Les chercheurs et les autorités locales vont mesurer deux aspects essentiels :
- l’efficacité réelle de la méthode dans les conditions réelles du terrain ;
- l’acceptabilité sociale, c’est-à-dire la perception et l’adhésion de la population à cette technique innovante.
Car si la science avance, la réussite dépend aussi de la confiance et de la participation active des habitants.
Une arme contre le moustique tigre… et au-delà
La cible principale de cette expérimentation est le moustique tigre Aedes albopictus, aujourd’hui principal vecteur de la dengue à La Réunion. Très présent dans les zones urbaines et périurbaines, il prolifère dans les moindres réservoirs d’eau stagnante.
Mais le projet ne s’arrête pas là : il pourrait également s’appliquer à Aedes aegypti, un autre moustique vecteur, responsable de la transmission du chikungunya et de la dengue dans de nombreux pays tropicaux. Les deux espèces partageant les mêmes gîtes larvaires, l’impact potentiel de la technique pourrait être encore plus vaste.
Un autre avantage majeur : cette méthode permettrait de réduire fortement le recours aux insecticides chimiques classiques, souvent utilisés à grande échelle mais aux conséquences environnementales lourdes. Moins de pollution, moins de toxicité pour les autres espèces, et une stratégie plus respectueuse de la biodiversité.

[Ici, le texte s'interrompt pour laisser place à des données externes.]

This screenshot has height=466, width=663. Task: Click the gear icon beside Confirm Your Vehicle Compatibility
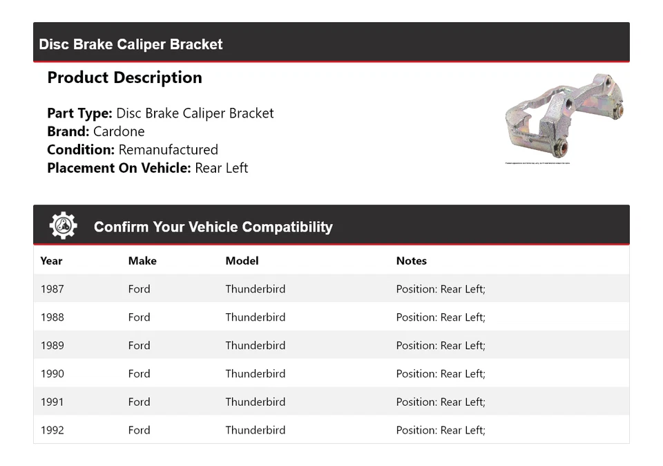pos(63,226)
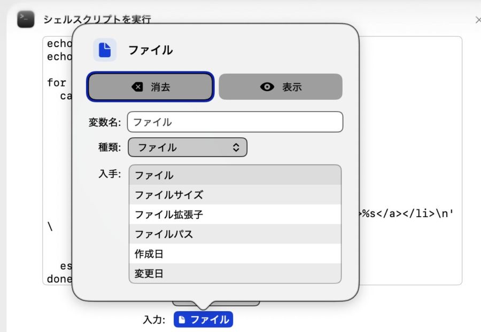Focus the 変数名 text field

coord(235,122)
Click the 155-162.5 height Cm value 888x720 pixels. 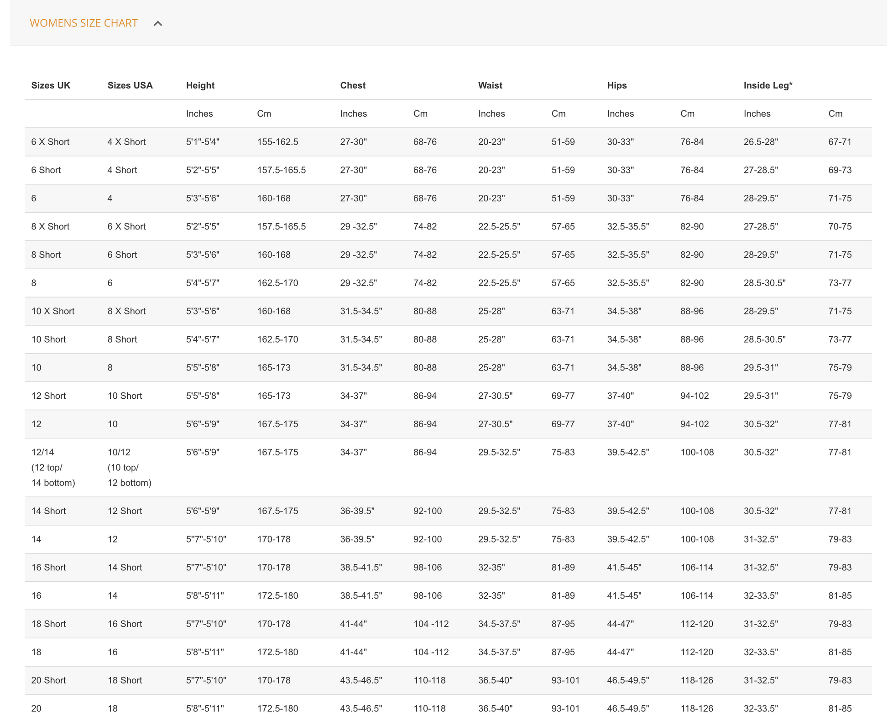(x=277, y=142)
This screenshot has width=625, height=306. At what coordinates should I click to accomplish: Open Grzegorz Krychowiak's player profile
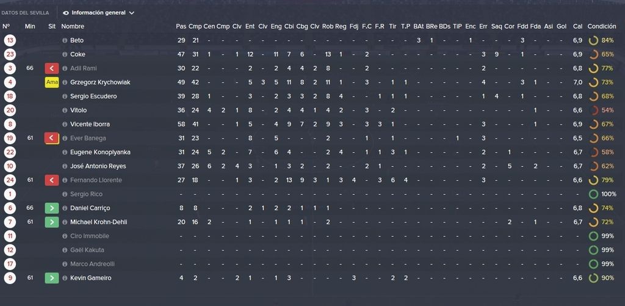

Une portée bien au-delà de La Réunion
Ce projet pilote réunionnais attire déjà l’attention bien au-delà de l’île. En France métropolitaine, où plusieurs cas autochtones de dengue et de chikungunya ont été recensés depuis 2025, l’idée d’appliquer la technique séduit. Plusieurs villes françaises se disent prêtes à l’expérimenter si les résultats réunionnais sont concluants.
D’autres territoires d’Outre-mer, également touchés par la recrudescence de ces maladies, observent attentivement l’expérimentation. La Réunion pourrait ainsi devenir un modèle et un laboratoire mondial dans la lutte antivectorielle du futur.
Une réponse à une urgence sanitaire mondiale
L’expérimentation intervient dans un contexte particulièrement préoccupant. L’année 2025 est marquée par une flambée des cas de dengue et de chikungunya à La Réunion :
- plus de 200 000 cas ont été recensés depuis janvier,
- une vingtaine de décès sont déjà attribués à ces maladies,
- la métropole est également concernée, avec plusieurs centaines de cas autochtones signalés dans différentes régions.
Face à cette progression alarmante, l’Organisation mondiale de la santé (OMS) a classé le chikungunya comme menace sanitaire mondiale. Plus de 5 milliards de personnes dans 119 pays sont désormais exposées à ces virus, une situation aggravée par le réchauffement climatique et la mondialisation, qui favorisent la propagation des moustiques vecteurs.
Un tournant possible dans la lutte antivectorielle
L’expérimentation OpTIS n’est pas qu’un projet scientifique : c’est un espoir concret pour des millions de personnes.
- Espoir de réduire la souffrance liée aux maladies, aux hospitalisations et aux décès.
- Espoir de mieux protéger les populations vulnérables, en particulier les enfants et les personnes âgées.
- Espoir aussi d’ouvrir la voie à une nouvelle génération de stratégies de santé publique, plus respectueuses de l’environnement et plus durables.
La Réunion, pionnière d’une révolution sanitaire
Si les résultats s’avèrent concluants, La Réunion aura marqué une étape décisive dans la lutte contre les moustiques. L’île ne serait plus seulement un territoire frappé par les épidémies, mais deviendrait aussi un territoire pionnier dans l’innovation scientifique et la prévention sanitaire.
Avec ce projet, la recherche réunionnaise démontre qu’elle peut non seulement répondre aux défis locaux, mais aussi proposer des solutions applicables à l’échelle internationale.
En attendant les conclusions en 2027, une certitude s’impose : le combat contre les moustiques change de visage, et La Réunion est en première ligne.